Ekonomi Bakanı Nihat Zeybekci de, gıdada Türkiye’de üretimi korumak şartıyla, spekülasyonu engelleyecek şekilde ithalat vergilerindeki yüzde 70-130’dan yüzde 20-30’a düşüşün yapılacağını kaydetti.
HAYVANCILIK BİTER
Fakat spekülatörleri engelleyerek, ihtiyaç duyulan ürünlerde arzı yeterli seviyeye ulaştırmayı başaramayan Hükümet, ne zaman ithalat silahını ateşlese üreticiyi vurdu. Dünya Gazetesi Tarım Yazan Ali Ekber Yıldırım, "Hayvancılıkta ithalat zirve yaptı, ihracat sıfırlandı" başlıklı yazısında şu değerlendirmelerde bulunuyor:
"Et ve Süt Kurumu’nun 2016 Sektör Değerlendirme Raporu’na göre, 2016’da büyükbaş hayvan ithalatı yüzde 125, küçükbaş hayvan ithalatı ise yüzde 5.9 arttı. Türkiye sığır ithalatında Avrupa’nın lideri, dünyanın ise ikinci ülkesi konumunda. Bu süreç devam ederse Türkiye hayvancılığı tamamen bırakmak zorunda kalabilir."
SORUN ARACILARDA
Türkiye’nin en yoğun tarım üretimin yapıldığı Adana Ziraat Mühendisleri Odası’nın önceki dönem başkanı, Ziraat Mühendisi Şahin Yeter, Aydınlık’a yaptığı değerlendirmede, gümrüklerin aşağı çekilmesinin felakete neden olacağını söyledi. Çözümün ithalat değil, üretimi artırmak olduğunu kaydeden Yeter, şunları kaydetti: "Asıl sıkıntı üretici ile tüketici arasındaki makas var. Sebebi aracıları kontrol edememeleri. Üreticiler yüksek fiyata satmıyorlar. Diğer ülkelerin üreticileri desteklendiği için bizim üretimimizden düşük fiyata üretiyor olabiliyor. Tarım ürünü gıda demektir. Bir toplumun gıda güvenliği de kendi elinde olmazsa, dışa bağımlı olursa felaket olur. Gümrüklerin aşağı çekilmesi felaket olur. Üretimin ve üreticinin geleceğini baltalar. Böyle enflasyonu kontrol altına almak da uzun vadede yanlış çözümdür, felakete götürür."

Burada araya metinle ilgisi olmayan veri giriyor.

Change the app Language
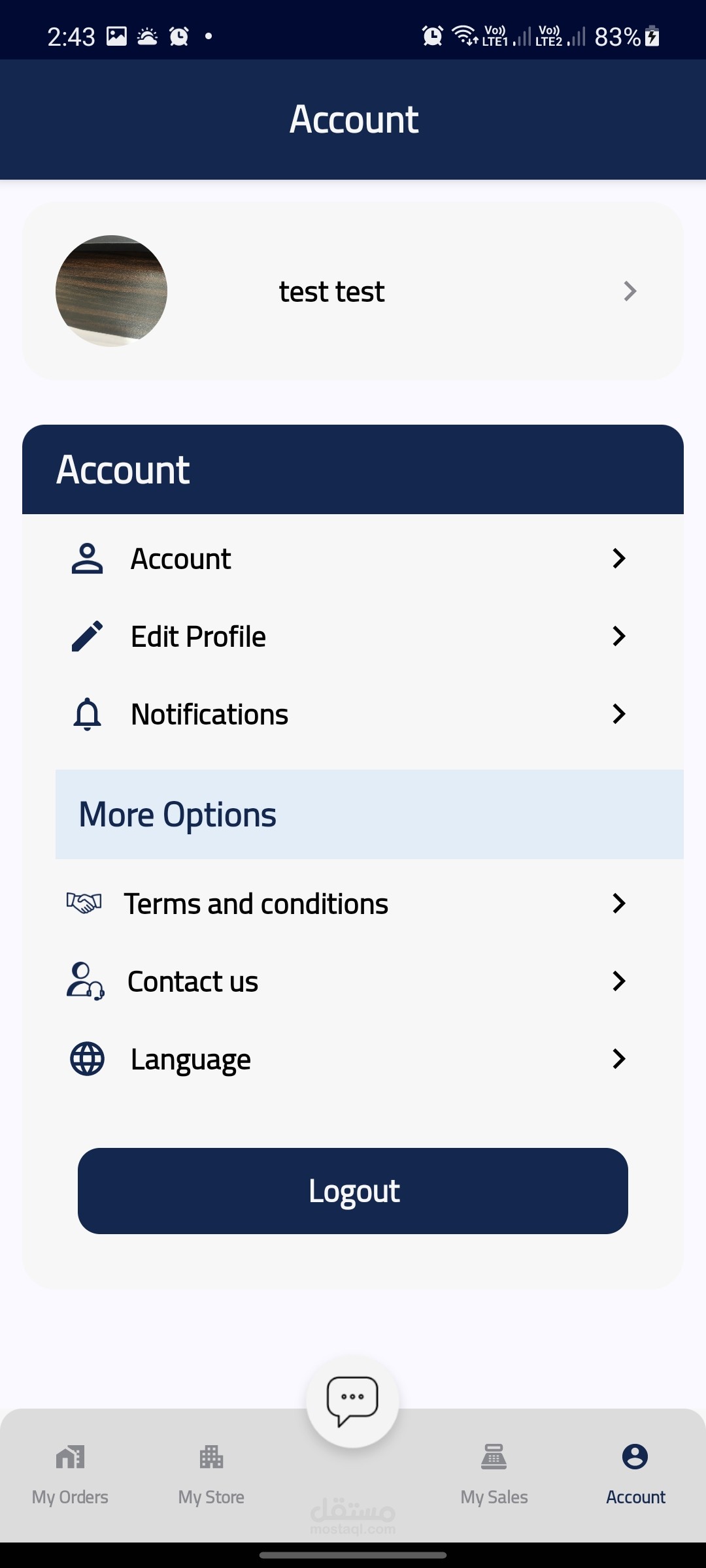The height and width of the screenshot is (1568, 706). pyautogui.click(x=353, y=1059)
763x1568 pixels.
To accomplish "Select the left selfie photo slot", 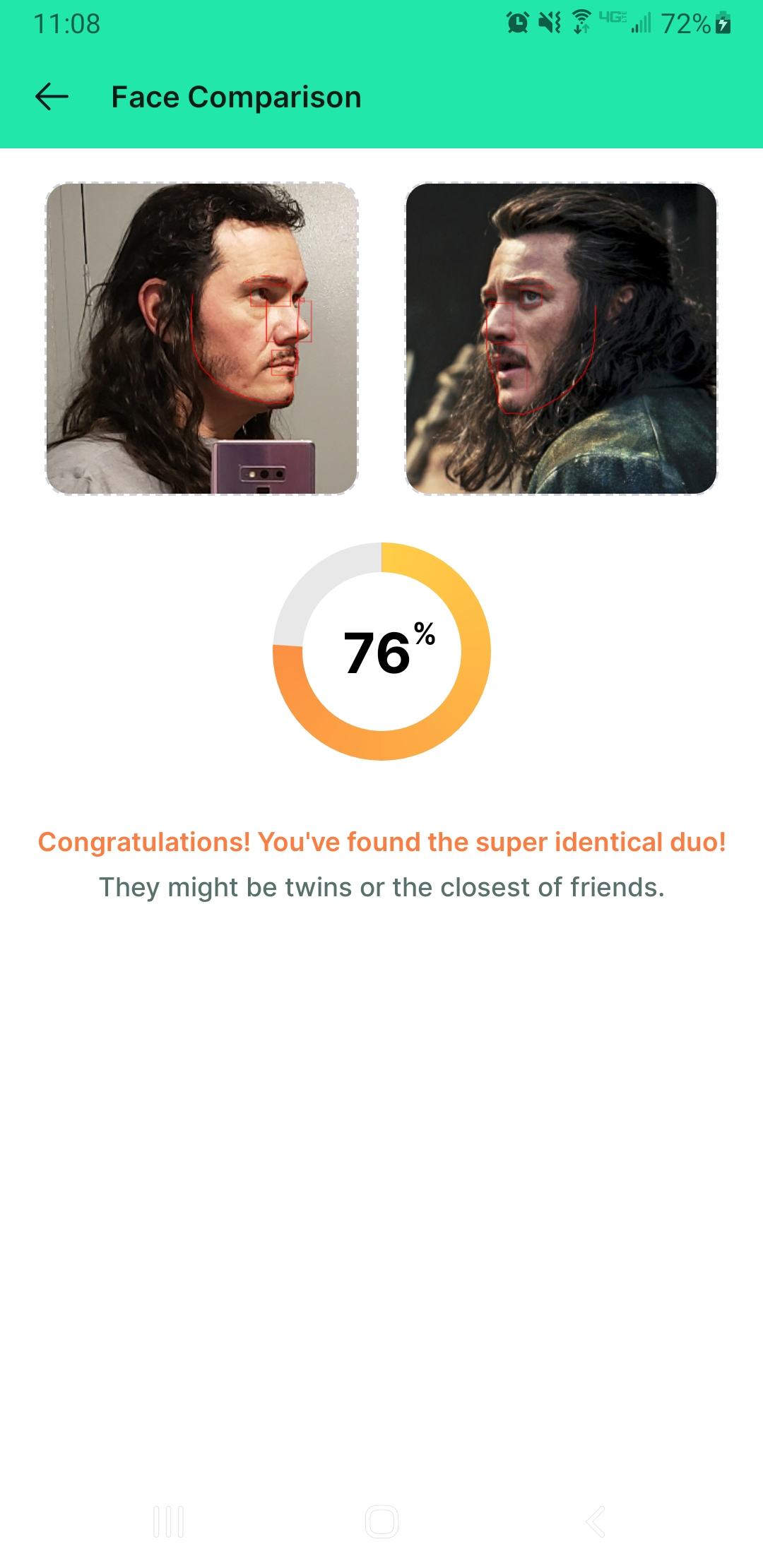I will 202,338.
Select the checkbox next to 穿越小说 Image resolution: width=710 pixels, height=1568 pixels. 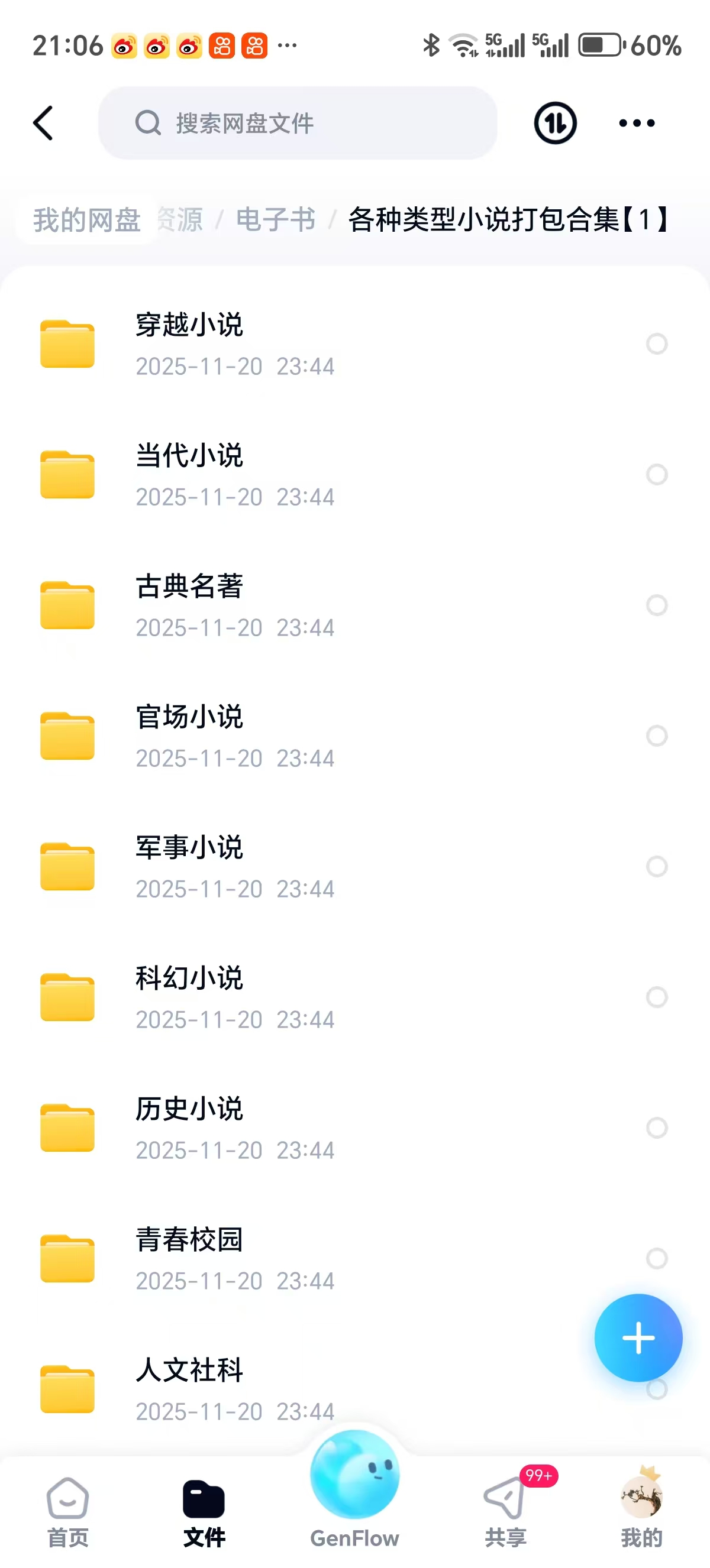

TMP ETKİN HALE GETİRİLMELİ
Tarım ekonomisi uzmanı Prof. Dr. Tayfun Özkaya da, çiftçilerin eline geçen fiyatla, tüketicinin ödediği fiyat arasında önemli bir fark bulunduğuna dikkat çekti. Toprak Mahsulleri Ofisi’nin (TMO) kapatılmadığını ancak, alım noktalarının azaltıldığını, ödeneklerinin düşürüldüğünü belirten Prof. Dr. Özkaya, üreticiyi primle desteklemenin ise işe yaramadığını anlattı. Buğday üreticisinin eline geçen para düşük olunca üretimden kopuş meydana geldiğini ifade eden Özkaya, "Gümrükleri azaltalım ucuzlatalım dediğiniz zaman bunu o yıl için yapabilirsiniz ama üreticinin eline daha da az fiyat geçtiği zaman, üretici daha az ekecektir. Bu sefer ister istemez ithalat politikasına yapışıyorsunuz" dedi. "TMO’nun alım noktalarının artırılması, kooperatiflere destek olunması, prim sisteminin bırakılıp güçlü bir şekilde piyasaya girerek fiyatın düşmesi önlenebilir" önerilerini getiren Prof. Dr. Özkaya, stok tutarak spekülatörlerle mücadele edilebileceğini kaydetti. Özkaya, yaşanan durumu, tarım serbest piyasanın inisiyatifine bırakılınca meydanın spekülatörlere kaldığı, şeklinde değerlendirmenin doğru olacağını ifade etti.